WORK TASK A: Translate this sentence from the article on COVID vaccine hesitancy into Spanish: "Dr. Redfield, a long-time virologist, said he knew people in the federal government who were concerned about Americans refusing to receive the COVID-19 vaccine."
WORK TASK B: In one to three sentences, give the reason Dr. Redfield offers in the article on COVID vaccine hesitancy for why some Americans hesitated to take the shot.

PASSAGE:
================

Former CDC Director Reveals What Led to COVID Vaccine Hesitancy

Former CDC Director Dr. Robert Redfield stated that federal officials’ fears of an open debate about COVID-19 vaccines likely contributed to widespread public reluctance to get the shots.

Speaking to Fox News this week, the former Trump administration CDC director referred to a recent court ruling that found the Biden administration violated the First Amendment by attempting to pressure social media firms to block content about COVID-19, including vaccines. Missouri and Louisiana attorneys general had filed a lawsuit accusing the administration of threatening Facebook, Twitter, and others with antitrust lawsuits or other legal changes aimed at their liability.

Dr. Redfield, a long-time virologist, said he knew people in the federal government who were concerned about Americans refusing to receive the COVID-19 vaccine.

“I always said… my position was to simply tell the American public the truth: vaccines have side effects.” “Tell them the truth without trying to disguise it,” he told Fox News.

The former federal health official claimed that the concept of the COVID-19 vaccine providing “complete” immunization is a “false perception” promoted by other federal officials.

“There was such an attempt to not let anybody get any hint that maybe vaccines weren’t foolproof, which, of course, we now know they have significant limitations,” he went on to say.

According to Dr. Redfield, Americans likely perceived a lack of open and honest discussion about vaccines and vaccine safety, prompting some to be hesitant to take the shot. At the same time, vaccine mandates imposed by the government, schools, and some businesses eroded public trust in them, he claimed.

================

ENTRIES SUPPLIED:

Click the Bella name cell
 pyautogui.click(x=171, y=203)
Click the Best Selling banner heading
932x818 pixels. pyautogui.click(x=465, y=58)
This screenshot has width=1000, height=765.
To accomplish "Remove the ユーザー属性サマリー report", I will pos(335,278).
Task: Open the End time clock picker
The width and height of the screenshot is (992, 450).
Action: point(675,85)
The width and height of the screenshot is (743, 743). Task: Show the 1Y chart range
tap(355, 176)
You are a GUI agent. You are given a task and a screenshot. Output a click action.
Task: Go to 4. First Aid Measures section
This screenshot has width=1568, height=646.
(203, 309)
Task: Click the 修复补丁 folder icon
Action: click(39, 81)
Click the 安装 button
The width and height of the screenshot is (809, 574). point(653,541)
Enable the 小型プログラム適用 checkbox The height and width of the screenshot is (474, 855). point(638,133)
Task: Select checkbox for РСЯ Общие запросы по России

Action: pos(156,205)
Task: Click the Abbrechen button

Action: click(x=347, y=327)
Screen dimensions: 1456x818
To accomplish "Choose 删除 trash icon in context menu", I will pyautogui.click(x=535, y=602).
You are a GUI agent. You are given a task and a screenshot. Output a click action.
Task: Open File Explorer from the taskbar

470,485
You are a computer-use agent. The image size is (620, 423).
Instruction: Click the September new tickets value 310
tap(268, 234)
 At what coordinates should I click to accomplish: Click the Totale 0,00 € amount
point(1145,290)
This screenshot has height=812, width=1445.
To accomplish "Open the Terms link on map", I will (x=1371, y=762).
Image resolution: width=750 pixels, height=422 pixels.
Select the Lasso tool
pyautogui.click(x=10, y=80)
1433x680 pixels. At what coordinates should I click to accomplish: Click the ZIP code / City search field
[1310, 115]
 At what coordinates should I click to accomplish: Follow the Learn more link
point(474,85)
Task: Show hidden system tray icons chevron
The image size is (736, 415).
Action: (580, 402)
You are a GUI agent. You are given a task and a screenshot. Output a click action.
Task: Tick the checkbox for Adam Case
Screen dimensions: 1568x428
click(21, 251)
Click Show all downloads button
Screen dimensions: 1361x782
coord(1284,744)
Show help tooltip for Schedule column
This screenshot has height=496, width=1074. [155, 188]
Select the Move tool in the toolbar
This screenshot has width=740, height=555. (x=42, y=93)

================

EXERCISE RESPONSE A: El Dr. Redfield, virólogo desde hace mucho tiempo, dijo que conocía a personas en el gobierno federal que estaban preocupadas por que los estadounidenses se negaran a recibir la vacuna contra la COVID-19.

EXERCISE RESPONSE B: Dr. Redfield says Americans likely saw a lack of open and honest discussion about vaccines and vaccine safety, and that made some of them hesitant to take the shot. He also claims that vaccine mandates from the government, schools, and some businesses eroded public trust in the vaccines.